**WORK TO COMPLETE:**
Copy the lines below word for word, omitting the pictures.

Screen grounding lines:
###
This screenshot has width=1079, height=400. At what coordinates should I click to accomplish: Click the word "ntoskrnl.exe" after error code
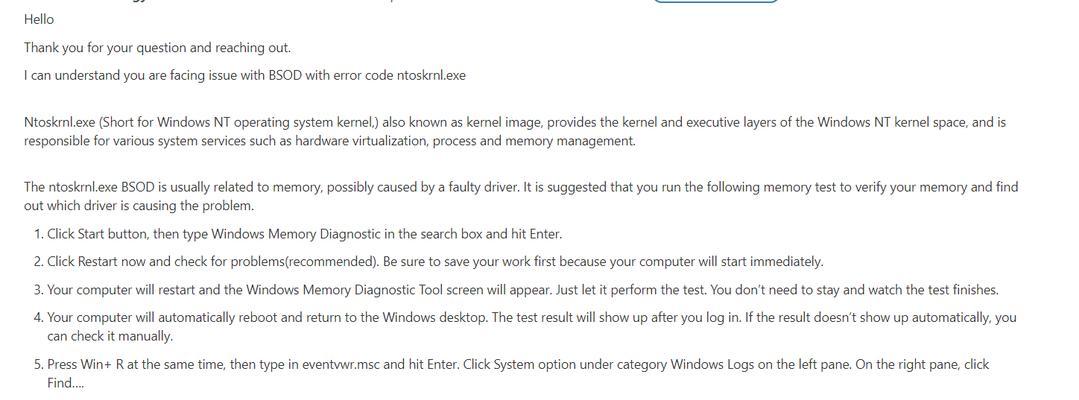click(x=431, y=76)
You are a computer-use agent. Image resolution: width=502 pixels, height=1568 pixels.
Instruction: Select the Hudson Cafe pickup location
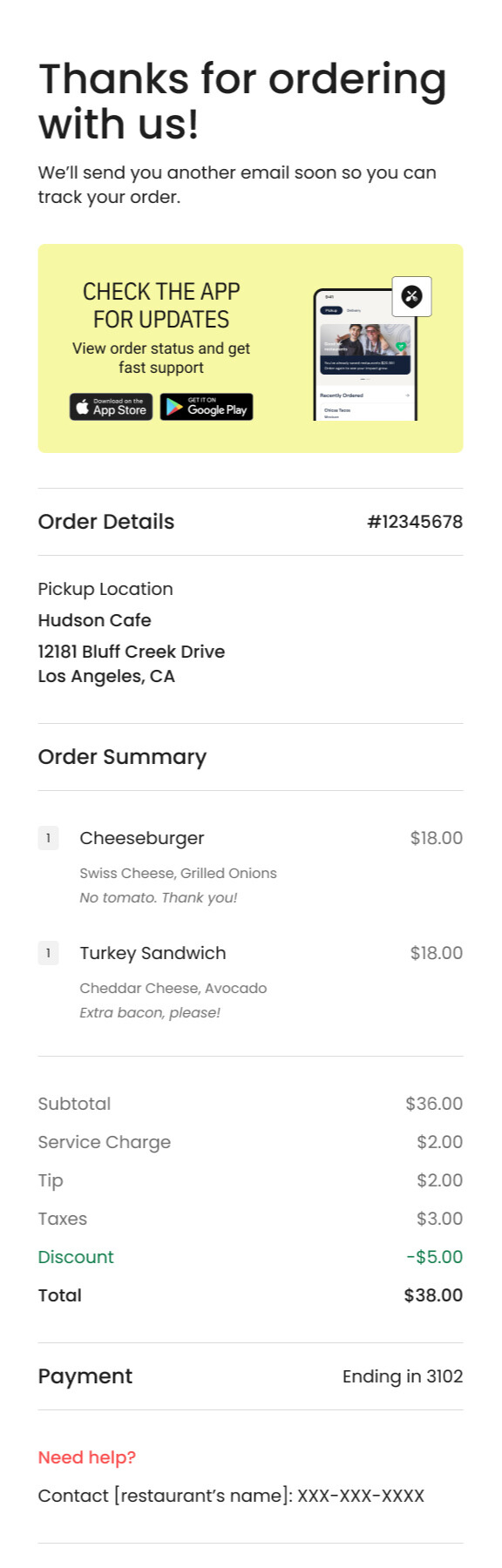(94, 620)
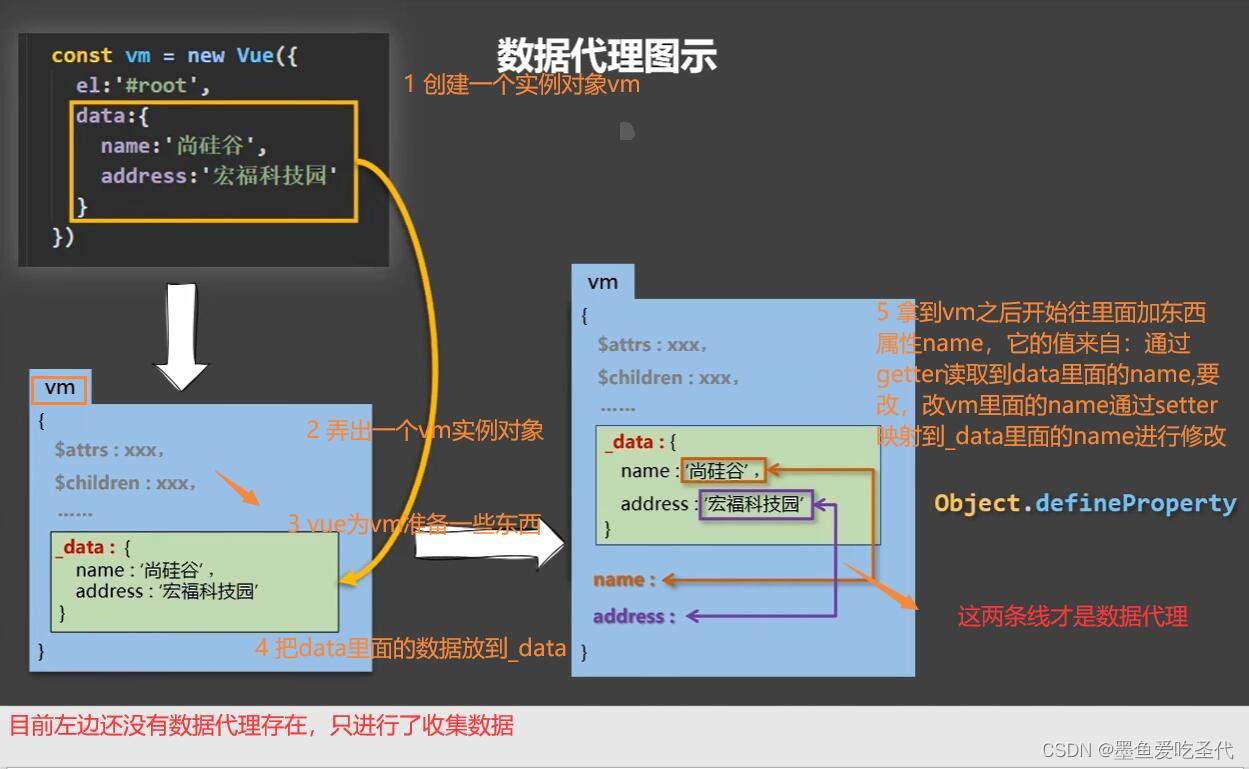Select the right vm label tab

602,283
###
**EXERCISE SOLUTION:**
This screenshot has width=1079, height=400. At what coordinates should I click to accomplish: Click the word "ntoskrnl.exe" after error code
click(x=431, y=76)
You are a computer-use agent. Image resolution: width=502 pixels, height=1568 pixels.
Instruction: Select the Hudson Cafe pickup location
(94, 620)
Select the right vm label tab

602,283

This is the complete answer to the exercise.